Designing Ethics - Ethical frameworks and their integration into design

This class we studied and had conversations about different views and types of ethics. The topic is super interesting and eye-opening, because it reminds me to my philosophy classes, where we approached the same questions, but maybe not from the point of view of innovation.

The question which are starting from a very individual scale to a scale where the answer has a wide impact on the individual’s surroundings, see below how how it evolves.

  • What should I do?
  • What is the right thing to do?
  • What should I do?
  • What is the right thing to do?
  • What actions are morally justifiable?
  • What kind of person do I want to be?
  • Just analysing the last one, it seems like a very specified and individualistic question. However looking at it from a broader perspective is it actually just a moral question to ourselves or is it a question that moralises our impact in our society?

    Based on these questions, we studied about different (western) approaches of ethics:

    • Deontology - Ethics based on our basic principles - The theological definition of it comes from the bible, based on the 10 commandments, the philosophical one is originated from Emanuel Kant. It measures if an action is good or wrong based on such rules: as killing, stealing, lying.

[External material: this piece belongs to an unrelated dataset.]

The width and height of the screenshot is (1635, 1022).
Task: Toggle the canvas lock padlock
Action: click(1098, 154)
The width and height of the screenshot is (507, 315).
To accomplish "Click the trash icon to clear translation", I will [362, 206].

  • Consequentialism - the ethics of possible effects, it measures the consequences based on a judgment about the rightness or wrongness, which problem is it is difficult to apply (how do you calculate the impact of it, what is it based on?) It could also be experiments between life and death, like the trolley experiment.

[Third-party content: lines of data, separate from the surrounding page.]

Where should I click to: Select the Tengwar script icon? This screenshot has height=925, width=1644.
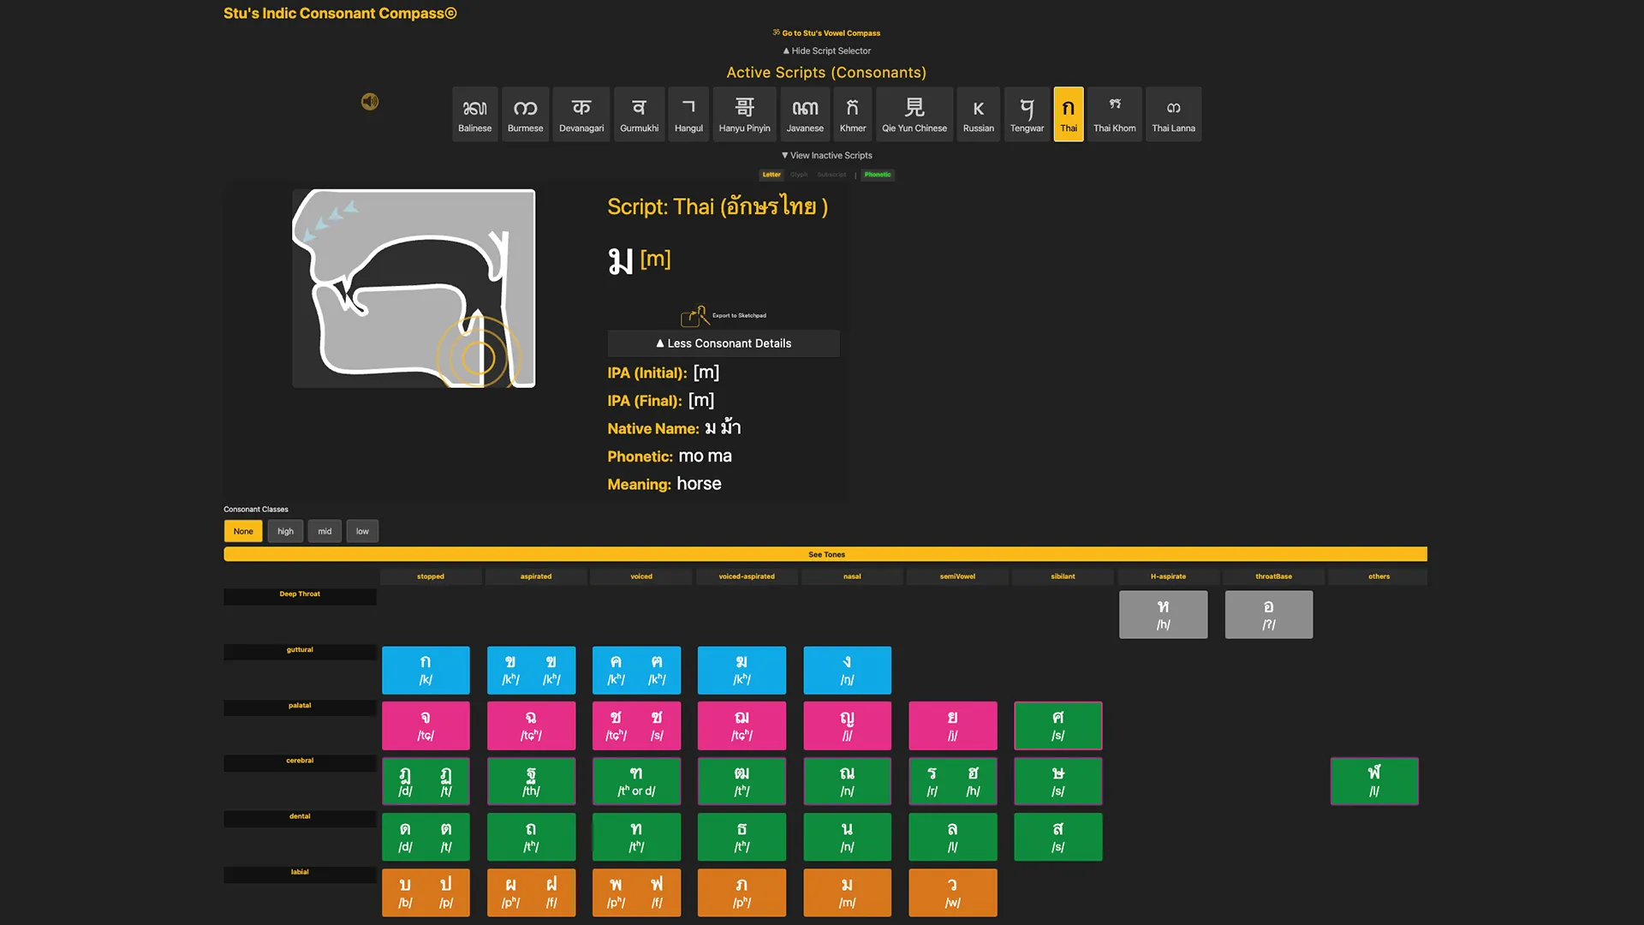[1027, 114]
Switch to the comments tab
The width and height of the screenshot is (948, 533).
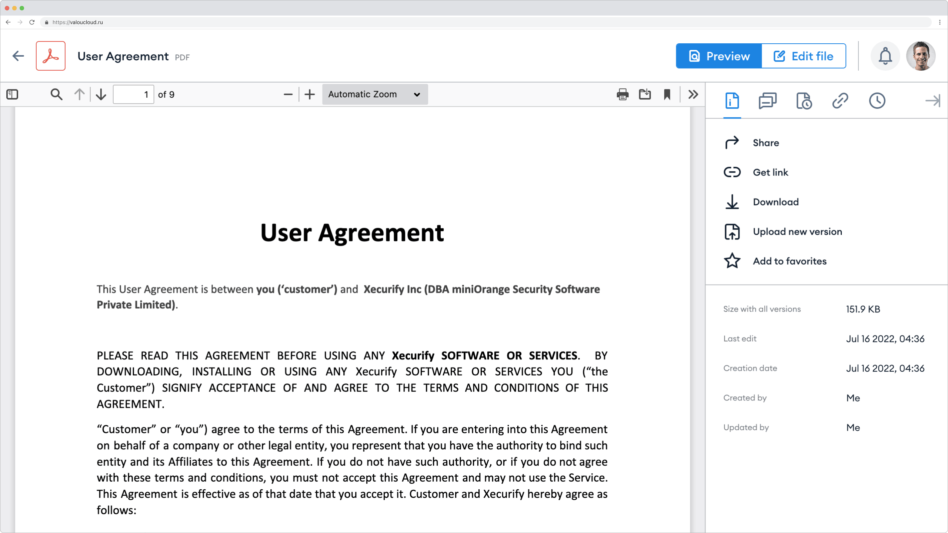(767, 101)
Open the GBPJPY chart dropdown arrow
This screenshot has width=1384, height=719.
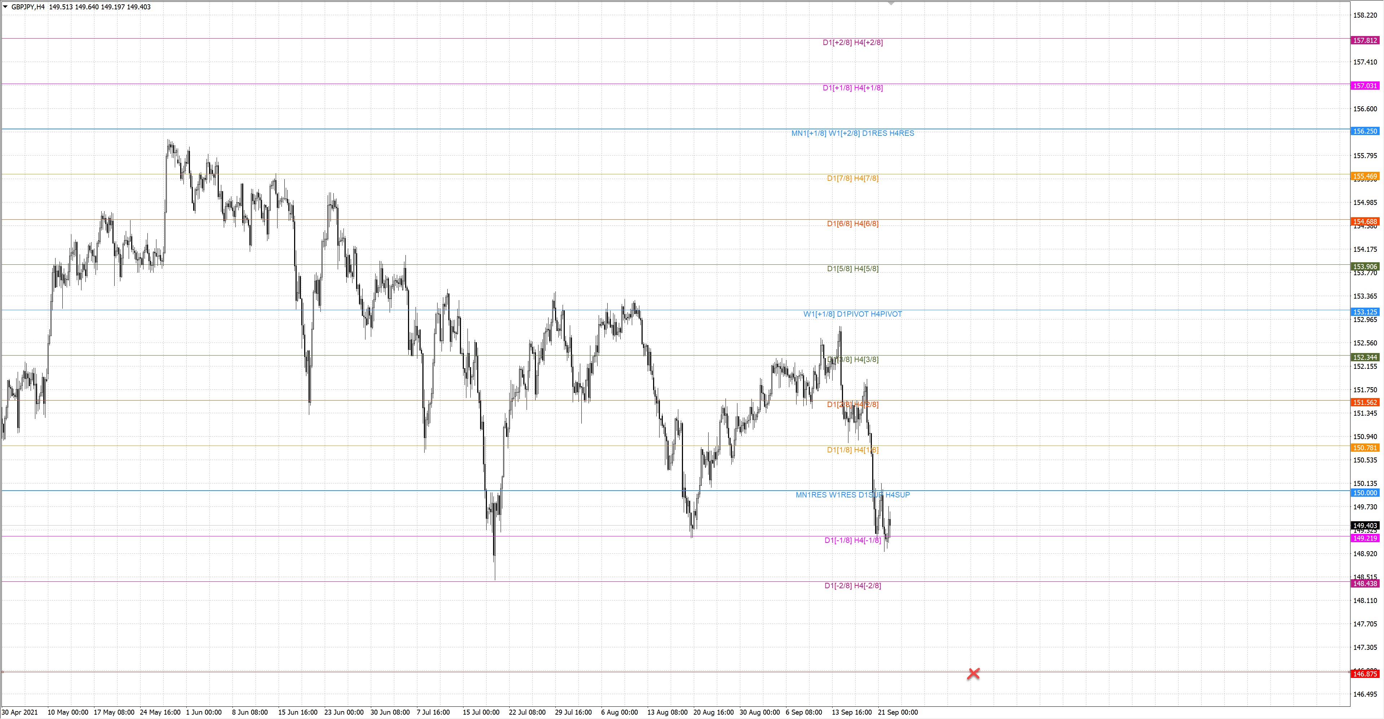click(5, 7)
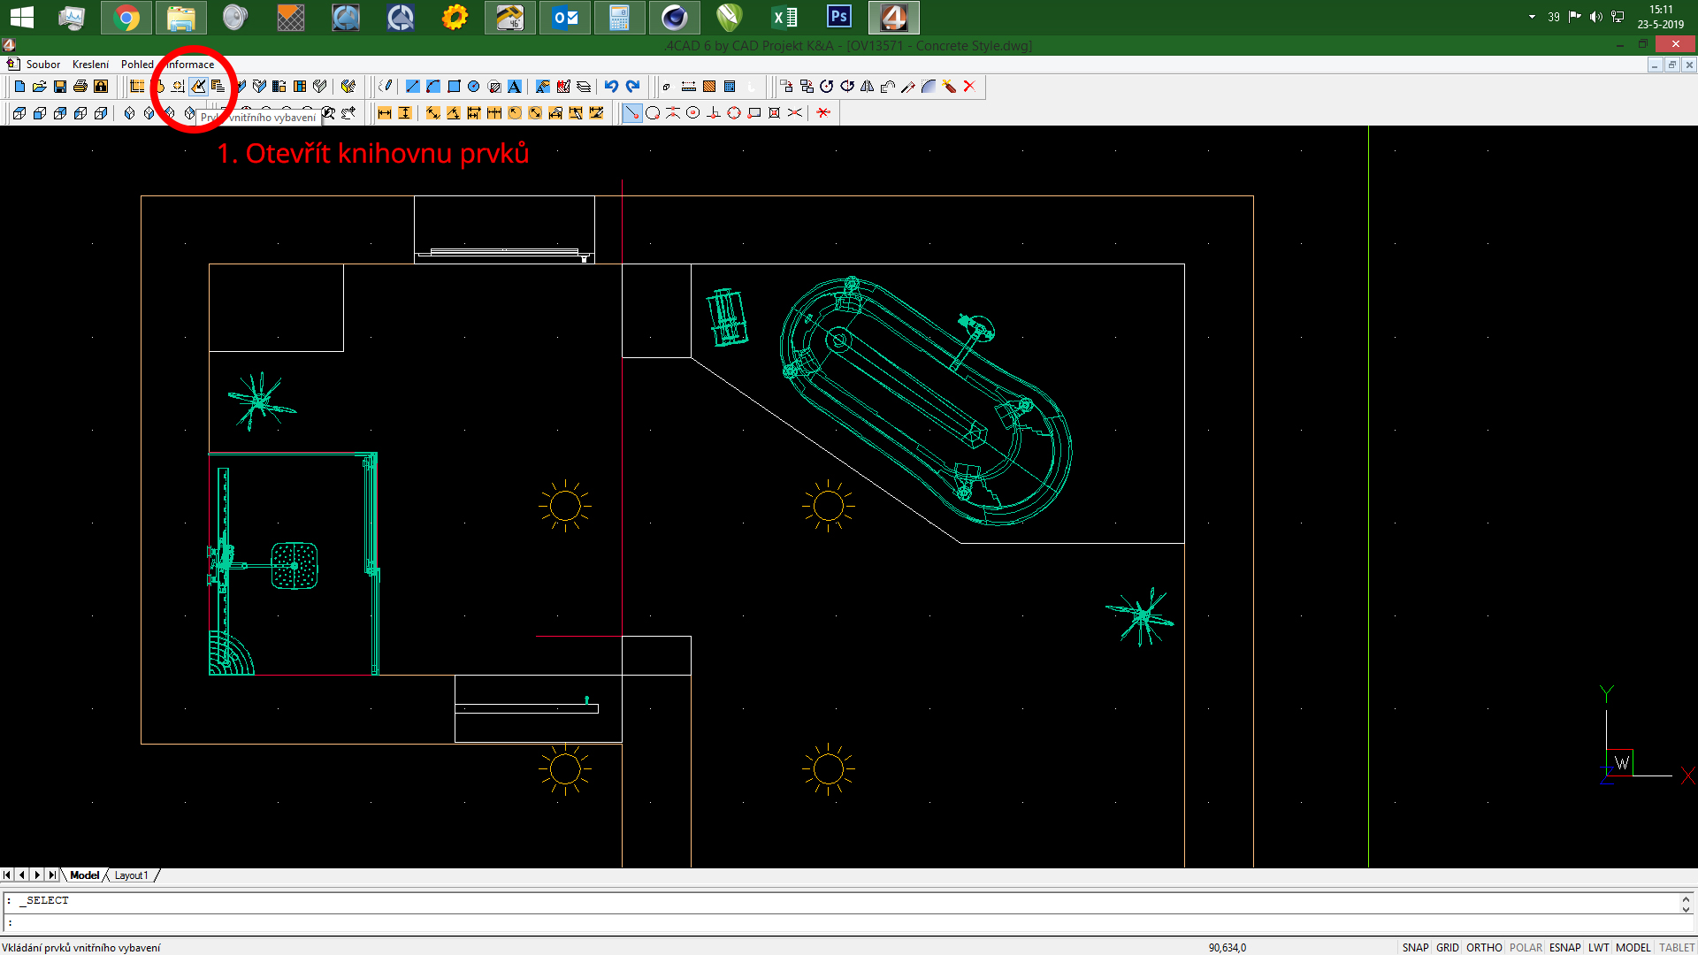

  • Care ethics: The good or bad, right or wrong are to be evaluated in how they support relations. It’s a relational ethics, i.e. it involves caring. There are many design related approaches which applies this methodology the most. Such as Lekmshy and László at the Care Lab Barcelona (see their 6 care interventions out of seven below on the picture) “Care seems to me to be the most basic of moral values. Without care as an empirically describable practice, we cannot have life at all since human beings cannot survive without it. Without some level of caring concern for other human beings, we cannot have any morality. These requirements are not just empirical givens. In every context of care, moral evaluations are needed. Then, without some level of caring moral concern for all other human beings, we cannot have a satisfactory moral theory” (Virginia Held)

  • These approaches can be inspirational leading points when defining a moral question, but these are usually only mediating between possible answers.